Reproduce the Adnams Southwold Ale recipe from "900g Cane Sugar" through "(A red beer).", swapping in "Brown Sugar" wherever "Cane Sugar" appears.

- Provided passage -
********************

The Effin Brewery

Welcome to Alemans Effin Brewery


15th March 2008 - Effin Adnams Southwold Ale

Well this beer is the finest quaffing beer in the world bar none, brewed at the Adnams brewery in the quaint Suffolk village of Southwold, it is best enjoyed at one of the 19 Adnams pubs in the village . . . don't bother looking for a pub owned by another brewery in Southwold . . . there isn't one.

10000g Pale Malt
500g Caramalt
250g Light Chocolate Malt
125g Black Malt
125g Roast Barley

900g Cane Sugar - Halfway through the boil

31g Boadicea Hops ( 5.6% aa - 90 Minutes)
35g Fuggle Hops (5.0% aa - 90 Minutes)
35g Golding Hops ( 4.9% aa - 90 Minutes)
40g Challenger Hops ( 7.5% aa - 60 Minutes)
40g Golding Hops ( 4.9% aa - 15 Minutes)
16g Golding Hops ( 4.9% aa - 70C Steep)

This recipe is an amalgamation of one I acquired from Adnams back in the mid 80's, Dave Lines Version from Brewing Beers Like Those You Buy, and Graham Wheelers, Brew Your Own Real Ale At Home and Brew Your Own British Real Ale At Home. Aiming to get 80Litres in the Fermenter at 1.037 (75% efficiency), with 33 Bitterness Units (Using Tinseths Formula), and 27 units of colour (A red beer).

It is a fairly complex hop schedule . . . The normal recipe used Challenger and Fuggle with Golding for aroma . . . and was pretty close . . . I have heard on the grapevine that Adnams have changed to using Boadicea for bittering with goldings for aroma (also confirmed by the recipe in BBBAH). . . So I have modified my recipe to add this in rather than replace, hoping that I should get a blending and averaging of the flavours.

Well there are few pictures of this brewday, but I have put together this short (24 Minute!!) video of most of the process . . . I really should do something to cover up my ridiculous waffleLaughing
Adnams Southwold Ale Grain Bill The grain bill, 12g of water treatment salts on top . . .8g of calcium sulphate (gypsum) and 4g of calcium chloride. Its required with my water which has a very low calcium level . . . as it turns out I need to add even more to drop the pH to the optimum of 5.3

Wort Just after Pitching

Nearly 60 Litres of wort in the kettle . . . I gave some away to another brewer to ferment with a different yeast . . . I've just pitched 34.5g of Windsor yeast in this which is why the wort looks so cloudy . . . it was incredibly clear going into the FV.

********************

- Records -

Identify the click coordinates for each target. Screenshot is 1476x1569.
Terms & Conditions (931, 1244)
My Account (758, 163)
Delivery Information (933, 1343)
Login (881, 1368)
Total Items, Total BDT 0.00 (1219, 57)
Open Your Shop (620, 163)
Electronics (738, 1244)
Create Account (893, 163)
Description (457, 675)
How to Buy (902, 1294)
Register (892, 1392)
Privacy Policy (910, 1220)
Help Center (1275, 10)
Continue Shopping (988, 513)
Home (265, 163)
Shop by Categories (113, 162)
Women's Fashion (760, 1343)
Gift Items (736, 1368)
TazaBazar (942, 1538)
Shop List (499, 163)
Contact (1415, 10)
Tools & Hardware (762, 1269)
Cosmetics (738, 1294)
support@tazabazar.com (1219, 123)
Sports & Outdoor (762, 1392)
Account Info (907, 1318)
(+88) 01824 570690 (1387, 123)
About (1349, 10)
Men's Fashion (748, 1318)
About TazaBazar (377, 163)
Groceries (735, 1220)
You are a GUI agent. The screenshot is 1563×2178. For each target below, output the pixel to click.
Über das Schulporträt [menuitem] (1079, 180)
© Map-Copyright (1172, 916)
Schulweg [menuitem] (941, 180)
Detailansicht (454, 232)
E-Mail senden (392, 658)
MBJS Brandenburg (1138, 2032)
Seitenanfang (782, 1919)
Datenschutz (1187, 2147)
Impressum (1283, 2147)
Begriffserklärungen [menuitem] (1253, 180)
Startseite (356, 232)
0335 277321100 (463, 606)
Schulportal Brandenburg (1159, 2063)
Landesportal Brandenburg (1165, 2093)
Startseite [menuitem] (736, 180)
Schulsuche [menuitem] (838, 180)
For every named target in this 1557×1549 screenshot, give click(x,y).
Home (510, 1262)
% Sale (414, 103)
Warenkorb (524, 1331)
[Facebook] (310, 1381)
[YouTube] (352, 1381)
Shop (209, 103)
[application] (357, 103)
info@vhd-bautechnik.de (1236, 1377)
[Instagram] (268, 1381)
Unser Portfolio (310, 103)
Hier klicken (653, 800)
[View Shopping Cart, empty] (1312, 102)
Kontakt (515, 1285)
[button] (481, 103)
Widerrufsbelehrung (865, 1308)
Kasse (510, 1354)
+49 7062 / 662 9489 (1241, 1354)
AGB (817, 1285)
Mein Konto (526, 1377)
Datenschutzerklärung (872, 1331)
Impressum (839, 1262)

********************

- Result of this task -
900g Brown Sugar - Halfway through the boil

31g Boadicea Hops ( 5.6% aa - 90 Minutes)
35g Fuggle Hops (5.0% aa - 90 Minutes)
35g Golding Hops ( 4.9% aa - 90 Minutes)
40g Challenger Hops ( 7.5% aa - 60 Minutes)
40g Golding Hops ( 4.9% aa - 15 Minutes)
16g Golding Hops ( 4.9% aa - 70C Steep)

This recipe is an amalgamation of one I acquired from Adnams back in the mid 80's, Dave Lines Version from Brewing Beers Like Those You Buy, and Graham Wheelers, Brew Your Own Real Ale At Home and Brew Your Own British Real Ale At Home. Aiming to get 80Litres in the Fermenter at 1.037 (75% efficiency), with 33 Bitterness Units (Using Tinseths Formula), and 27 units of colour (A red beer).